TOPEKA, Kan. (KSNT) – The World Health Organization recommends “exclusive breastfeeding babies up to 6 months old, with continued breastfeeding and appropriate complimentary foods up to two years and beyond.”

But local dietitians say introducing solid foods to babies as early as 4 to 6 months, depending on the baby, can be beneficial.

Topeka Hy-Vee dietitian Amber Groeling said what newer emerging research is showing, is somewhere in between that 4-6 month window introducing those highly allergic foods like peanuts and eggs can actually help prevent food allergies.
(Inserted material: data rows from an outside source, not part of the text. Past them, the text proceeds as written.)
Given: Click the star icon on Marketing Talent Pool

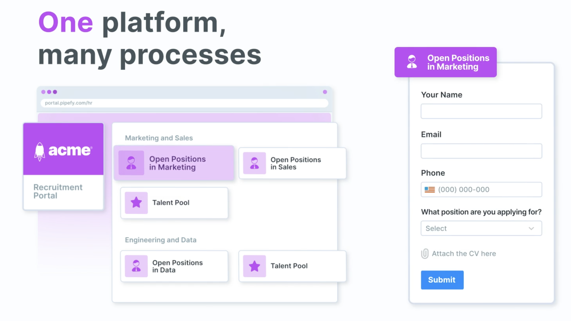Looking at the screenshot, I should pos(136,203).
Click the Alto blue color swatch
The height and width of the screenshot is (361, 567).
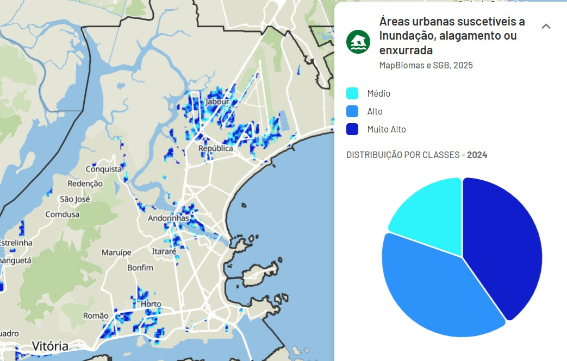352,111
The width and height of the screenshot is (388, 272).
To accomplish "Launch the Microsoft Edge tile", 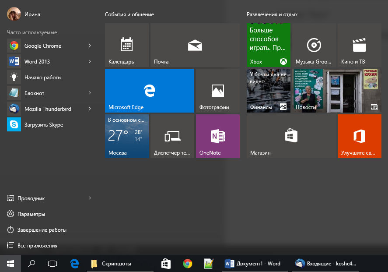I will click(149, 91).
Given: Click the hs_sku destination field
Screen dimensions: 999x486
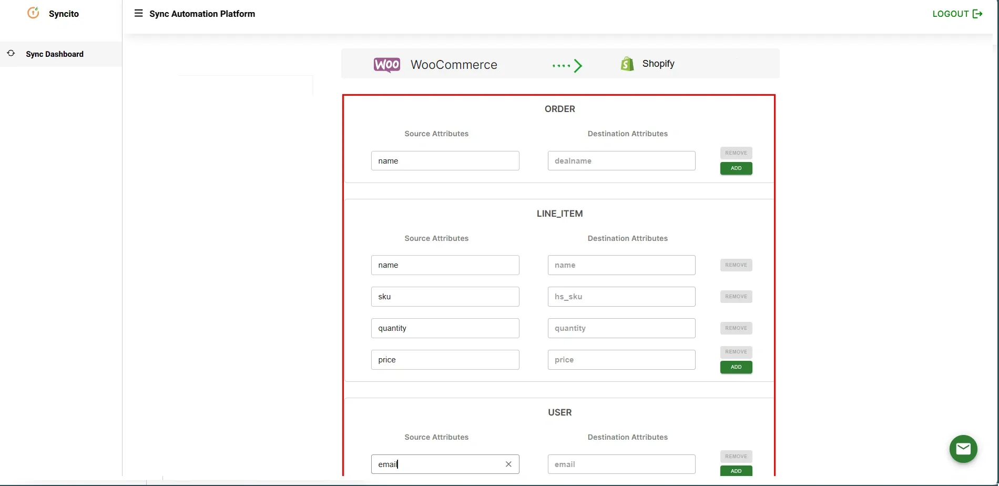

“You do want to look for signs with your baby, to make sure they are developmentally ready for foods and solids.  So they should be sitting up. They should lose the reflexology of where they automatically root and put the food at the beginning of their mouth or spit it out.”

Baby-led weaning is one option for parents, skipping pureed foods and begin right away with soft solid foods.  Regardless of your approach, Amber suggests introducing healthy foods from the start.

“Starting with fruits and vegetables, because we do want our babies to develop an affinity or taste for those fruits and vegetables,” said Groeling.

Two popular starter foods for babies today, are avocados and puree or finely ground meat. But, once babies begin eating solid foods, how much should they eat and when?

“Once they are starting out eating solid foods, they really need to be eating 3 meals and 2-3 snacks a day. Just a very similar recommendation to an adult, but a much smaller amount. Their tummies are obviously a lot smaller, so really just 1-2 tablespoons is all they need in one setting,” said Groeling.

Although the United States tends to recommend bland foods for babies at first, dietitians are boasting the flavor differences other countries tend to lean towards.

“Other countries are adding a lot more flavor like cinnamon, garlic, or cumin right from the get go to the babies foods.  New research is showing that you really raise a much more adventurous eater (by doing this) and they are going to be a lot less likely to be picky,” said Groeling.

For mom’s relying on formula, Amber says most brands are pretty similar nutrient wise. More broken down options are available, depending on the baby’s individual needs, such as colic or gassiness.  Babies who are exclusively breastfed, tend to need more iron and vitamin d added to their diets.